The government has tried to explain the 6.9 million figure and assure Singaporeans that it is only a planning parameter, a “worst-case scenario”, that it’s not a target which the government is working towards.
But the damage has already been done. Singaporeans will only – mostly – remember the figure “6.9 million” as the main message of this White Paper. And truth be told, Singaporeans are not wrong to view the figure with cynicism and skepticism, given how past numbers were also breached.
It is quite ironic that PM Lee had, after the general election of 2011, urged his government officials to focus on and improve on the way they communicate with the public, to better explain policy decisions so that Singaporeans will understand better why the government does certain things. It is ironic because the White Paper itself fell far short of achieving this. Instead, it attracted derision and criticism from various quarters of the public. Even several of the PAP’s own MPs failed to fully support it.
Some slammed the Paper for its lack of clarity on the impact on the environment, for example. PAP MP Denise Phua criticised it as follows:
It gives the perception of offering a shared vision of Singapore when it is not.

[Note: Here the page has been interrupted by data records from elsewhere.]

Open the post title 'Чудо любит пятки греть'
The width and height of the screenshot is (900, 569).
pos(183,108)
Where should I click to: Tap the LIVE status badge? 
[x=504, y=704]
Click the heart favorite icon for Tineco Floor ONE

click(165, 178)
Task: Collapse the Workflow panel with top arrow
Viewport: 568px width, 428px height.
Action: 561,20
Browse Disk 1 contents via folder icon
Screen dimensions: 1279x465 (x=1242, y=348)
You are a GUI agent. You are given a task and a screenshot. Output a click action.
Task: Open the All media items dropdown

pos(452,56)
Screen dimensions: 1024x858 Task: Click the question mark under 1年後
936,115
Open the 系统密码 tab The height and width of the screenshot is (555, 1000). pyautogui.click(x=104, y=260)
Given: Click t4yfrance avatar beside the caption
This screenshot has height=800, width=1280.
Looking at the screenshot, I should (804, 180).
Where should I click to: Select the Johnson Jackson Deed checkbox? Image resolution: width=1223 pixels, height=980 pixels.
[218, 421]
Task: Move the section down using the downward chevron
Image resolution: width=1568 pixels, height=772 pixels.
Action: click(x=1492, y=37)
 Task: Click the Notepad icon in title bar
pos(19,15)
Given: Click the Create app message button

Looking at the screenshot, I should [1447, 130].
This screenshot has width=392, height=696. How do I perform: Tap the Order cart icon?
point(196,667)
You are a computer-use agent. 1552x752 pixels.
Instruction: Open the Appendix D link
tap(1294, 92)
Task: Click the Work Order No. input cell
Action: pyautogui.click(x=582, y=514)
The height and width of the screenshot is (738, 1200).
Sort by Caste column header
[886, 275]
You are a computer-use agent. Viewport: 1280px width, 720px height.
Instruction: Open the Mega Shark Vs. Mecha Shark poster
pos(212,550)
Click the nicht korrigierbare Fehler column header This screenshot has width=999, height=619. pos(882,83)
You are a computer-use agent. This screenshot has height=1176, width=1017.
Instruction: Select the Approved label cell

It offers little other lifestyle choice to Singaporeans except that of an urbanized setting.
It is the outcome of forms of engagement such as town halls and traditional meetings that do not cover deeper sparring of ideas and options.
Others ridiculed the lack of rigour in the paper itself. This was shown up by the two amendments made to the Paper: one to remove the wordings “population policy”, and the other to remove the word “nursing” from the footnotes which had included nursing as a “low-skilled” job. It caused unhappiness among nurses here, and prompted the President of the Singapore Nursing Association to write a letter to the Deputy Prime Minister and the Health Minister. Various economists also slammed the Paper for its lack of references and substantiation on various claims and points made.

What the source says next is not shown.